Plutôt qu’un week-end en amoureux, pour bien commencer le mois, vous risquez déjà de passer dimanche prochain à tenter de trouver une lueur d’humanité dans les regards enamourés des candidats aux élections communales, qui vous promettent leur cœur, leur âme, et sans doute un peu plus, en échange de vos voix. Les tracts des différents partis font miroiter des logements, des places en crèches, de nouveaux parcs, une mobilité accrue mais vous savez ce que cela va vraiment signifier pendant les cinq prochaines années : des travaux publics, des embouteillages, des échafaudages, des grues et des camions-bennes. Le premier qui se plaindra d’être obligé de sortir voter sous la pluie pour choisir la couleur des pelleteuses pourra partager sa révolte sur les réseaux sociaux avec ses connaissances catalanes, qui sont sorties dimanche dernier sous les coups des policiers pour un scrutin sans valeur légale.

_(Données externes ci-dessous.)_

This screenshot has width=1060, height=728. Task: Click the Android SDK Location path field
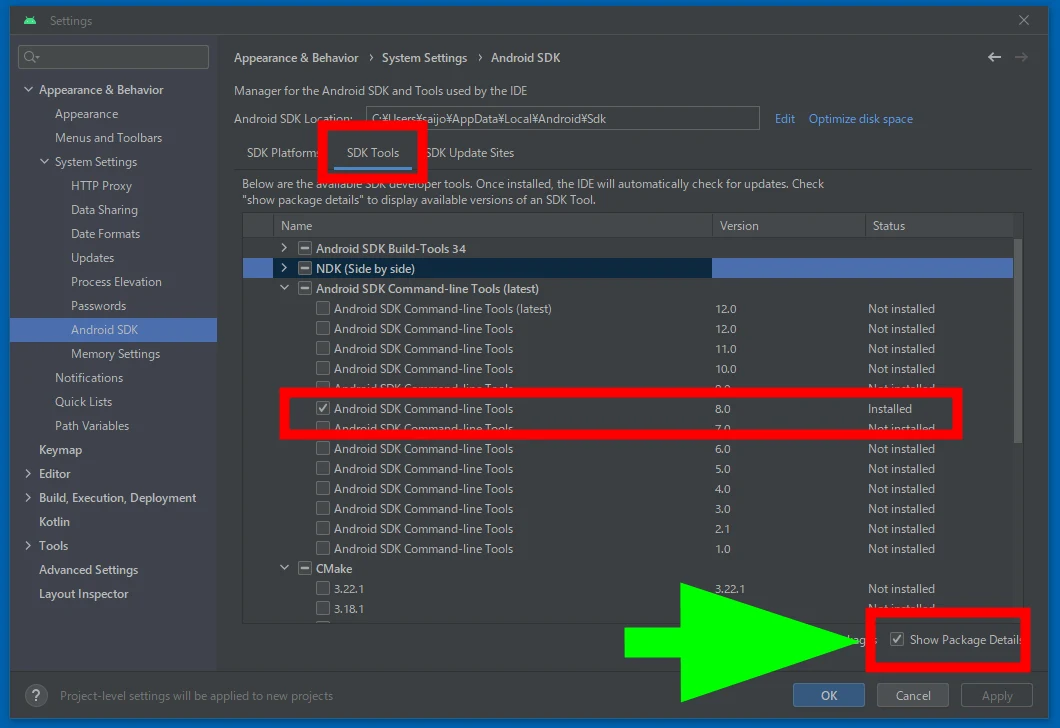[562, 118]
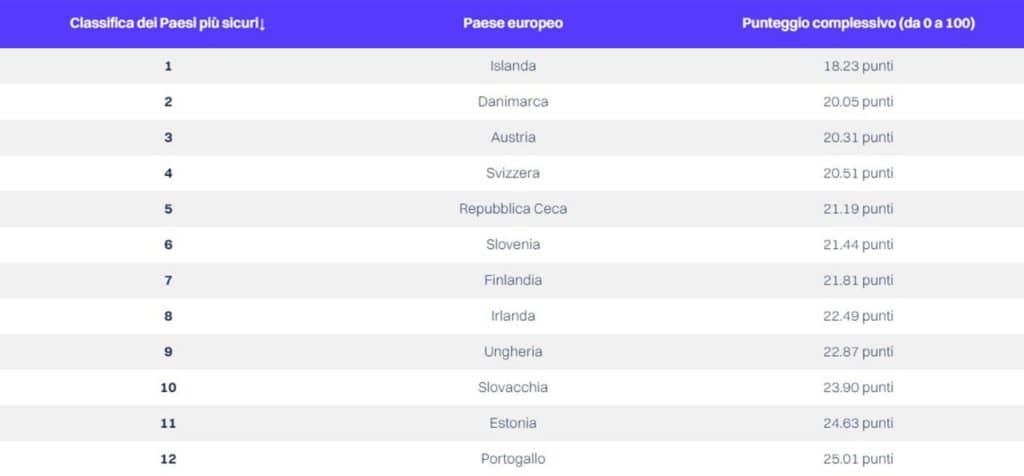Click the Irlanda country cell
The image size is (1024, 476).
(513, 316)
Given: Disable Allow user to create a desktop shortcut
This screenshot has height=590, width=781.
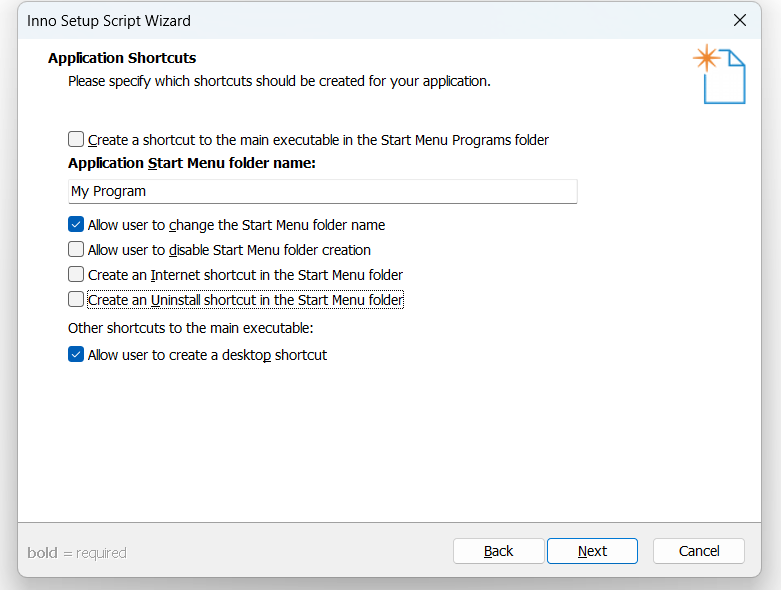Looking at the screenshot, I should [76, 354].
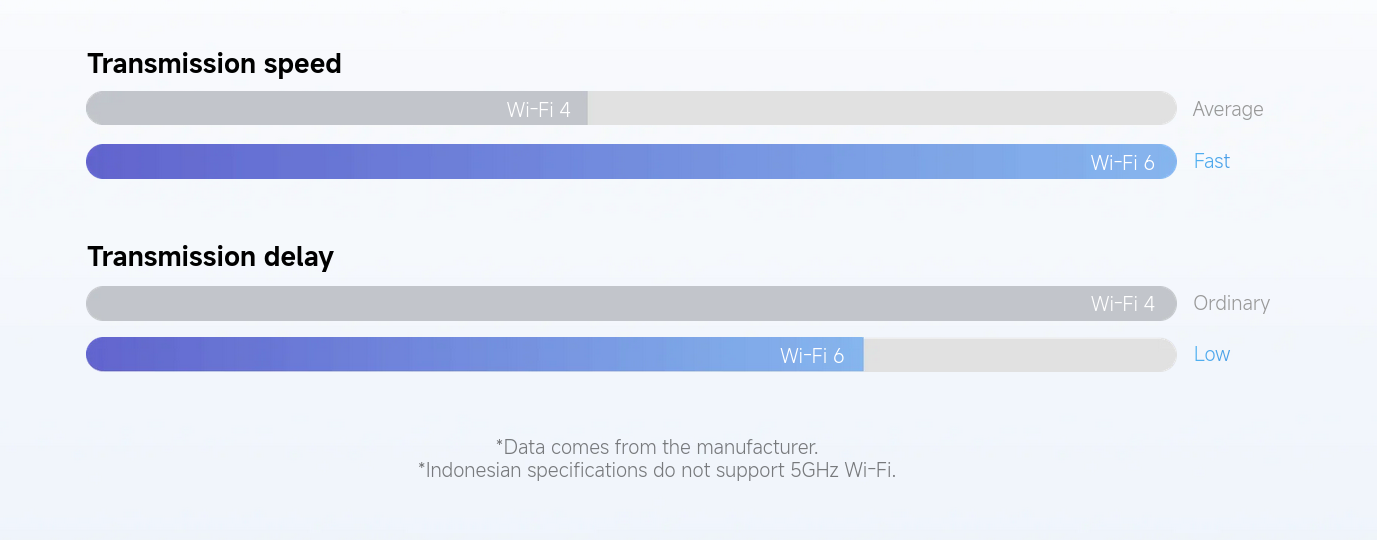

Une fois votre devoir civique accompli, il vous reste l’embarras du choix pour occuper vos loisirs, en supposant que vous n’occupiez pas tout votre temps libre à cueillir des champignons ou chasser le chevreuil. Côté musique, l’heure n’est plus aux rythmes latinos. Finito despacito. Ce mois-ci, les dépressifs se presseront dans les salles de concert pour broyer du noir tous ensemble. Ils profiteront, dès mardi prochain, des refrains mélancoliques du ténébreux Nick Cave, à côté desquels l’évocation d’un dimanche après-midi dans un cachot sombre et humide paraitrait digne de figurer sur le programme des activités d’un camping-club sur la côte d’Azur. Ceux qui auront résisté à l’envie de se pendre pourront en remettre une petite couche cinq jours plus tard, avec la pop sous Tranxène d’Angus et Julia Stone.

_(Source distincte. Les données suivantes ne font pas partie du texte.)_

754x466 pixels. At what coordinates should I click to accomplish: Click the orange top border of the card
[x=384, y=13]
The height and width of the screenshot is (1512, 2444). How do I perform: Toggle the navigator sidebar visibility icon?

Sinon, la pluie, c’est toujours un bon prétexte pour une sortie cinéma. Effectivement, cette année encore, le CinEast, festival du film d’Europe centrale et orientale, va vous proposer, du 5 au 22 octobre, des petites pépites venues du froid, dont la seule lecture du scénario ferait passer les frères Dardenne pour les frères Farelly : que diriez-vous d’un film slovaquo-tchèque (de mon temps on disait tchécoslovaque) où il serait question de viol, ou bien d’un film serbe sur le suicide présenté comme « une étude réfléchie sur la lutte personnelle avec le deuil et la dépression, dans un environnement sinistre, au milieu des difficultés de la transition sociale et économique » ? Si vous hésitez encore à acheter le pass à 25 euros, sachez que le programme officiel annonce aussi des histoires de mères célibataires albanaises menacées d’expulsion ou des drames sociaux sur les conséquences de la guerre au Kosovo. Bref, de quoi vous faire apprécier votre petite vie à sa juste valeur.

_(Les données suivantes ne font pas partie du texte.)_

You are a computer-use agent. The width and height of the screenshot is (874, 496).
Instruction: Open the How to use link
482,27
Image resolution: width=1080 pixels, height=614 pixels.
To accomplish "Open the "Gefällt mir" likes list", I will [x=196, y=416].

Même les musées de la ville semblent redoubler d’efforts pour vous inciter à venir leur rendre visite au pire moment de la semaine. À savoir : un samedi soir. C’est toujours bon à savoir, si vous n’avez rien de prévu le quatorze octobre, vous êtes invités à passer votre soirée au milieu de chats sauvages et de chouettes empaillées au Natur Musée. Si vous ne trouvez pas la taxidermie assez anxiogène, optez pour une séance de méditation sur la vanité de la vie dans la chapelle de Wim Delvoye au Mudam, dont les radios d’intestins et les squelettes sont toujours là pour réveiller votre côté dépressif.
En somme, cette année encore, octobre s’annonce éprouvant. Surtout quand on sait que novembre sera encore pire.